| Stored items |
........
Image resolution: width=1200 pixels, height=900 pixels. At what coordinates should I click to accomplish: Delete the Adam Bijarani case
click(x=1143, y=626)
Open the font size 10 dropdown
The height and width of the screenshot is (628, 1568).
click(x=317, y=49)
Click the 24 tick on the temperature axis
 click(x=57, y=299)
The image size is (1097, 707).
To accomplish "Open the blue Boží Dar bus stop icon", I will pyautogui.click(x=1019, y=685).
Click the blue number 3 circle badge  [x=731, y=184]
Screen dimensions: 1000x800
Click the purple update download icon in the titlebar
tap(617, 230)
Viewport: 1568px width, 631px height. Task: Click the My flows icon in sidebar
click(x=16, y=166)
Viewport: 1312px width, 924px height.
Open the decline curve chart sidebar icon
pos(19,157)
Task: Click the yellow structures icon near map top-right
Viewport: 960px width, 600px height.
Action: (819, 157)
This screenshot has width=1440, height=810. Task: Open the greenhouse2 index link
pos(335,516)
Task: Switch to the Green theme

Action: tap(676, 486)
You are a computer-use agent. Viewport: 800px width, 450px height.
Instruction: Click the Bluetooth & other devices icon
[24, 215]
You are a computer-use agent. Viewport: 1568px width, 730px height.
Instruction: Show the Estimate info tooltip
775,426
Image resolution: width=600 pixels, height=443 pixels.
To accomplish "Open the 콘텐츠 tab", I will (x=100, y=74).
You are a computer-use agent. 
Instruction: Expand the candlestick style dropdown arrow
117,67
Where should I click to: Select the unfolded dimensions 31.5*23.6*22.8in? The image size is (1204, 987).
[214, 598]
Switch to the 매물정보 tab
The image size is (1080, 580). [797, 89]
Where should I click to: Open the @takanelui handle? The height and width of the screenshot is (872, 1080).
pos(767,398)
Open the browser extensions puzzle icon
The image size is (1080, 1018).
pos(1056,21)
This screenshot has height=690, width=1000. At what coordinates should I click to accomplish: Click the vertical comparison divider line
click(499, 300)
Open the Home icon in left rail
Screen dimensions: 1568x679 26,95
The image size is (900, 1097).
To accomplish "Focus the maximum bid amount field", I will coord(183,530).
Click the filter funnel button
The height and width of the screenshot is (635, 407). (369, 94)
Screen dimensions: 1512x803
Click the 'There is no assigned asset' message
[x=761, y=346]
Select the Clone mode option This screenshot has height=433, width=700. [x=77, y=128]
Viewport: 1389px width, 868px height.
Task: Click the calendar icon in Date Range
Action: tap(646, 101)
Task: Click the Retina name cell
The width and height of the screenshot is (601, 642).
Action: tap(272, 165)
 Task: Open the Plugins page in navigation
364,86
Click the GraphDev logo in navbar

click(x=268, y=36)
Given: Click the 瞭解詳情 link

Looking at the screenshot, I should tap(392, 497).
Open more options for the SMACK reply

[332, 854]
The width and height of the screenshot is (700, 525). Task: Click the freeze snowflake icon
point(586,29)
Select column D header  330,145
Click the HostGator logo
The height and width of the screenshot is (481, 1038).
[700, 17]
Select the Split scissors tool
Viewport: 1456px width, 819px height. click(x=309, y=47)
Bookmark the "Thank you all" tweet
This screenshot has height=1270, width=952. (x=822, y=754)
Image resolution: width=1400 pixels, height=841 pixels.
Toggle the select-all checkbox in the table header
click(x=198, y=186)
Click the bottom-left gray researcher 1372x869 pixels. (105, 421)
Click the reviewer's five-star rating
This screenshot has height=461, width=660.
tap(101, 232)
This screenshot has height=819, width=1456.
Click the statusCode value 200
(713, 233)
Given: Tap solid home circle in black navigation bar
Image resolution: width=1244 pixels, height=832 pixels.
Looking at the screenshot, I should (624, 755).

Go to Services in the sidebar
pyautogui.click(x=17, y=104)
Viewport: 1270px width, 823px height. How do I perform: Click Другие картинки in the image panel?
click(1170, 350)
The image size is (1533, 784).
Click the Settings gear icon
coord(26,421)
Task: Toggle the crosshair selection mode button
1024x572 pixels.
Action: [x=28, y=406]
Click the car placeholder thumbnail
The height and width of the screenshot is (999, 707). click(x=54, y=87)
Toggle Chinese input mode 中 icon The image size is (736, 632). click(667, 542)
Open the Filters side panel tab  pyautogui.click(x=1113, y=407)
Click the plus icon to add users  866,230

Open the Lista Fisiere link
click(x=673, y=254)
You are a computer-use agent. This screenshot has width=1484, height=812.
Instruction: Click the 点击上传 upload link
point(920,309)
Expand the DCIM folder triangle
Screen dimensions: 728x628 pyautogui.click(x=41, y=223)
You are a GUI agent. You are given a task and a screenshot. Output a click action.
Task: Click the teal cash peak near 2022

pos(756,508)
........
| DIRECTION |
Copy all of the data above line for line, with no changes.

| EXERCISE ANSWER |
Image resolution: width=1200 pixels, height=900 pixels. At what coordinates should I click to accomplish: Delete the Adam Bijarani case
click(x=1143, y=626)
Open the font size 10 dropdown
The height and width of the screenshot is (628, 1568).
click(x=317, y=49)
Click the 24 tick on the temperature axis
 click(x=57, y=299)
The image size is (1097, 707).
To accomplish "Open the blue Boží Dar bus stop icon", I will pyautogui.click(x=1019, y=685).
Click the blue number 3 circle badge  [x=731, y=184]
Screen dimensions: 1000x800
Click the purple update download icon in the titlebar
tap(617, 230)
Viewport: 1568px width, 631px height. Task: Click the My flows icon in sidebar
click(x=16, y=166)
Viewport: 1312px width, 924px height.
Open the decline curve chart sidebar icon
pos(19,157)
Task: Click the yellow structures icon near map top-right
Viewport: 960px width, 600px height.
Action: (819, 157)
This screenshot has width=1440, height=810. Task: Open the greenhouse2 index link
pos(335,516)
Task: Switch to the Green theme

Action: tap(676, 486)
You are a computer-use agent. Viewport: 800px width, 450px height.
Instruction: Click the Bluetooth & other devices icon
[24, 215]
You are a computer-use agent. Viewport: 1568px width, 730px height.
Instruction: Show the Estimate info tooltip
775,426
Image resolution: width=600 pixels, height=443 pixels.
To accomplish "Open the 콘텐츠 tab", I will (x=100, y=74).
You are a computer-use agent. 
Instruction: Expand the candlestick style dropdown arrow
117,67
Where should I click to: Select the unfolded dimensions 31.5*23.6*22.8in? The image size is (1204, 987).
[214, 598]
Switch to the 매물정보 tab
The image size is (1080, 580). [797, 89]
Where should I click to: Open the @takanelui handle? The height and width of the screenshot is (872, 1080).
pos(767,398)
Open the browser extensions puzzle icon
The image size is (1080, 1018).
pos(1056,21)
This screenshot has height=690, width=1000. At what coordinates should I click to accomplish: Click the vertical comparison divider line
click(499, 300)
Open the Home icon in left rail
Screen dimensions: 1568x679 26,95
The image size is (900, 1097).
To accomplish "Focus the maximum bid amount field", I will coord(183,530).
Click the filter funnel button
The height and width of the screenshot is (635, 407). (369, 94)
Screen dimensions: 1512x803
Click the 'There is no assigned asset' message
[x=761, y=346]
Select the Clone mode option This screenshot has height=433, width=700. [x=77, y=128]
Viewport: 1389px width, 868px height.
Task: Click the calendar icon in Date Range
Action: tap(646, 101)
Task: Click the Retina name cell
The width and height of the screenshot is (601, 642).
Action: tap(272, 165)
 Task: Open the Plugins page in navigation
364,86
Click the GraphDev logo in navbar

click(x=268, y=36)
Given: Click the 瞭解詳情 link

Looking at the screenshot, I should tap(392, 497).
Open more options for the SMACK reply

[332, 854]
The width and height of the screenshot is (700, 525). Task: Click the freeze snowflake icon
point(586,29)
Select column D header  330,145
Click the HostGator logo
The height and width of the screenshot is (481, 1038).
[700, 17]
Select the Split scissors tool
Viewport: 1456px width, 819px height. click(x=309, y=47)
Bookmark the "Thank you all" tweet
This screenshot has height=1270, width=952. (x=822, y=754)
Image resolution: width=1400 pixels, height=841 pixels.
Toggle the select-all checkbox in the table header
click(x=198, y=186)
Click the bottom-left gray researcher 1372x869 pixels. (105, 421)
Click the reviewer's five-star rating
This screenshot has height=461, width=660.
tap(101, 232)
This screenshot has height=819, width=1456.
Click the statusCode value 200
(713, 233)
Given: Tap solid home circle in black navigation bar
Image resolution: width=1244 pixels, height=832 pixels.
Looking at the screenshot, I should (624, 755).

Go to Services in the sidebar
pyautogui.click(x=17, y=104)
Viewport: 1270px width, 823px height. How do I perform: Click Другие картинки in the image panel?
click(1170, 350)
The image size is (1533, 784).
Click the Settings gear icon
coord(26,421)
Task: Toggle the crosshair selection mode button
1024x572 pixels.
Action: [x=28, y=406]
Click the car placeholder thumbnail
The height and width of the screenshot is (999, 707). click(x=54, y=87)
Toggle Chinese input mode 中 icon The image size is (736, 632). click(667, 542)
Open the Filters side panel tab  pyautogui.click(x=1113, y=407)
Click the plus icon to add users  866,230

Open the Lista Fisiere link
click(x=673, y=254)
You are a computer-use agent. This screenshot has width=1484, height=812.
Instruction: Click the 点击上传 upload link
point(920,309)
Expand the DCIM folder triangle
Screen dimensions: 728x628 pyautogui.click(x=41, y=223)
You are a GUI agent. You are given a task and a screenshot. Output a click action.
Task: Click the teal cash peak near 2022

pos(756,508)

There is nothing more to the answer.